Work request:
Down to the last line, reproduce the data below exactly.
(Beginning of Dataset entries)
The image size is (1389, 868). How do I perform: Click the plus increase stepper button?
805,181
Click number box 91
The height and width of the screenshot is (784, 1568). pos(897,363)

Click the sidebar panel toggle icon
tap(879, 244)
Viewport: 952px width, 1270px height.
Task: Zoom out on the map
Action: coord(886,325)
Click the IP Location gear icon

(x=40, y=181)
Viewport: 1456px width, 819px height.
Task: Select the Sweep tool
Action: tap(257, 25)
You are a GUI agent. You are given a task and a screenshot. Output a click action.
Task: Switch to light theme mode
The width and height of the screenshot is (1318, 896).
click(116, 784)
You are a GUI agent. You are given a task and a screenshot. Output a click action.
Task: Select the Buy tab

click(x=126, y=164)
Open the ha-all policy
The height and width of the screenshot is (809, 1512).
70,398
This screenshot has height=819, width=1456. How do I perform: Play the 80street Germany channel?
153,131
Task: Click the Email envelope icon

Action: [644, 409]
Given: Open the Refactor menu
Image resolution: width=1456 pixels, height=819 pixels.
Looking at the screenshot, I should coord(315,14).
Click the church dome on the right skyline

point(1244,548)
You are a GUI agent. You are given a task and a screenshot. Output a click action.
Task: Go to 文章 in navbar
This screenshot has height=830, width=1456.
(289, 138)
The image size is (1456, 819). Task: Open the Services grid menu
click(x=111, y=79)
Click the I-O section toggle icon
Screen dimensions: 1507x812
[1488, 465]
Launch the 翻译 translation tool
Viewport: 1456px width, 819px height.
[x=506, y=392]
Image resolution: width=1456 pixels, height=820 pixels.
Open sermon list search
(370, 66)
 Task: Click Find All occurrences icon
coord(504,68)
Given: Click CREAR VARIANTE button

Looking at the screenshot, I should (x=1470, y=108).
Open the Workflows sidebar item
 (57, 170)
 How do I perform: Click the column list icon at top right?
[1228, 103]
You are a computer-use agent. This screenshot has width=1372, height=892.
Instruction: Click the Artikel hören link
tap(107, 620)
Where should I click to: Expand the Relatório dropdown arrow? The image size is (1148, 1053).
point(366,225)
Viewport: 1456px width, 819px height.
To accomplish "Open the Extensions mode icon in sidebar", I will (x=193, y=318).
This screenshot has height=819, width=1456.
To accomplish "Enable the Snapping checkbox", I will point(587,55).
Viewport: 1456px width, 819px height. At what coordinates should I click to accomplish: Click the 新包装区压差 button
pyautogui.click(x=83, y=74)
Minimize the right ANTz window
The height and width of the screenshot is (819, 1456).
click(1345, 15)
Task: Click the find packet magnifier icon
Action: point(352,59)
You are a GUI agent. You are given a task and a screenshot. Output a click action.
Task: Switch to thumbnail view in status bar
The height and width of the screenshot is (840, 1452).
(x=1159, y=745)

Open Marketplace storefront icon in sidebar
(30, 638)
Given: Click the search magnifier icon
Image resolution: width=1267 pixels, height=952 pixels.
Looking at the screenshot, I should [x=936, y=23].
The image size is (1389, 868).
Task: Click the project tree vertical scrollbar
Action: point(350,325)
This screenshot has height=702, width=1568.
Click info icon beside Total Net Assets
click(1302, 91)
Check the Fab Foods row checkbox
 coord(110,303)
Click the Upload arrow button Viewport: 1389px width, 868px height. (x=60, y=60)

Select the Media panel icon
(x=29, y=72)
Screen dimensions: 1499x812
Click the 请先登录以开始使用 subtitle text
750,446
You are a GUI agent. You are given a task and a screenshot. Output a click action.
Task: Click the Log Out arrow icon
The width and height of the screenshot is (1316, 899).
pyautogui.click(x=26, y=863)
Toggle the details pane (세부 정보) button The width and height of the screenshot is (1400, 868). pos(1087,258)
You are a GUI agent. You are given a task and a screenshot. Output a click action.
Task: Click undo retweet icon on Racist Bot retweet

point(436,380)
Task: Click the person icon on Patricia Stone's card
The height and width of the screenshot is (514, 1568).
(End of Dataset entries)
Task solution:
The image size is (1389, 868). How do I perform: Click the plus increase stepper button?
805,181
Click number box 91
The height and width of the screenshot is (784, 1568). pos(897,363)

Click the sidebar panel toggle icon
tap(879, 244)
Viewport: 952px width, 1270px height.
Task: Zoom out on the map
Action: coord(886,325)
Click the IP Location gear icon

(x=40, y=181)
Viewport: 1456px width, 819px height.
Task: Select the Sweep tool
Action: tap(257, 25)
You are a GUI agent. You are given a task and a screenshot. Output a click action.
Task: Switch to light theme mode
The width and height of the screenshot is (1318, 896).
click(116, 784)
You are a GUI agent. You are given a task and a screenshot. Output a click action.
Task: Select the Buy tab

click(x=126, y=164)
Open the ha-all policy
The height and width of the screenshot is (809, 1512).
70,398
This screenshot has height=819, width=1456. How do I perform: Play the 80street Germany channel?
153,131
Task: Click the Email envelope icon

Action: [644, 409]
Given: Open the Refactor menu
Image resolution: width=1456 pixels, height=819 pixels.
Looking at the screenshot, I should coord(315,14).
Click the church dome on the right skyline

point(1244,548)
You are a GUI agent. You are given a task and a screenshot. Output a click action.
Task: Go to 文章 in navbar
This screenshot has height=830, width=1456.
(289, 138)
The image size is (1456, 819). Task: Open the Services grid menu
click(x=111, y=79)
Click the I-O section toggle icon
Screen dimensions: 1507x812
[1488, 465]
Launch the 翻译 translation tool
Viewport: 1456px width, 819px height.
[x=506, y=392]
Image resolution: width=1456 pixels, height=820 pixels.
Open sermon list search
(370, 66)
 Task: Click Find All occurrences icon
coord(504,68)
Given: Click CREAR VARIANTE button

Looking at the screenshot, I should (x=1470, y=108).
Open the Workflows sidebar item
 (57, 170)
 How do I perform: Click the column list icon at top right?
[1228, 103]
You are a computer-use agent. This screenshot has width=1372, height=892.
Instruction: Click the Artikel hören link
tap(107, 620)
Where should I click to: Expand the Relatório dropdown arrow? The image size is (1148, 1053).
point(366,225)
Viewport: 1456px width, 819px height.
To accomplish "Open the Extensions mode icon in sidebar", I will (x=193, y=318).
This screenshot has height=819, width=1456.
To accomplish "Enable the Snapping checkbox", I will point(587,55).
Viewport: 1456px width, 819px height. At what coordinates should I click to accomplish: Click the 新包装区压差 button
pyautogui.click(x=83, y=74)
Minimize the right ANTz window
The height and width of the screenshot is (819, 1456).
click(1345, 15)
Task: Click the find packet magnifier icon
Action: point(352,59)
You are a GUI agent. You are given a task and a screenshot. Output a click action.
Task: Switch to thumbnail view in status bar
The height and width of the screenshot is (840, 1452).
(x=1159, y=745)

Open Marketplace storefront icon in sidebar
(30, 638)
Given: Click the search magnifier icon
Image resolution: width=1267 pixels, height=952 pixels.
Looking at the screenshot, I should [x=936, y=23].
The image size is (1389, 868).
Task: Click the project tree vertical scrollbar
Action: point(350,325)
This screenshot has height=702, width=1568.
Click info icon beside Total Net Assets
click(1302, 91)
Check the Fab Foods row checkbox
 coord(110,303)
Click the Upload arrow button Viewport: 1389px width, 868px height. (x=60, y=60)

Select the Media panel icon
(x=29, y=72)
Screen dimensions: 1499x812
Click the 请先登录以开始使用 subtitle text
750,446
You are a GUI agent. You are given a task and a screenshot. Output a click action.
Task: Click the Log Out arrow icon
The width and height of the screenshot is (1316, 899).
pyautogui.click(x=26, y=863)
Toggle the details pane (세부 정보) button The width and height of the screenshot is (1400, 868). pos(1087,258)
You are a GUI agent. You are given a task and a screenshot. Output a click action.
Task: Click undo retweet icon on Racist Bot retweet

point(436,380)
Task: Click the person icon on Patricia Stone's card
The height and width of the screenshot is (514, 1568).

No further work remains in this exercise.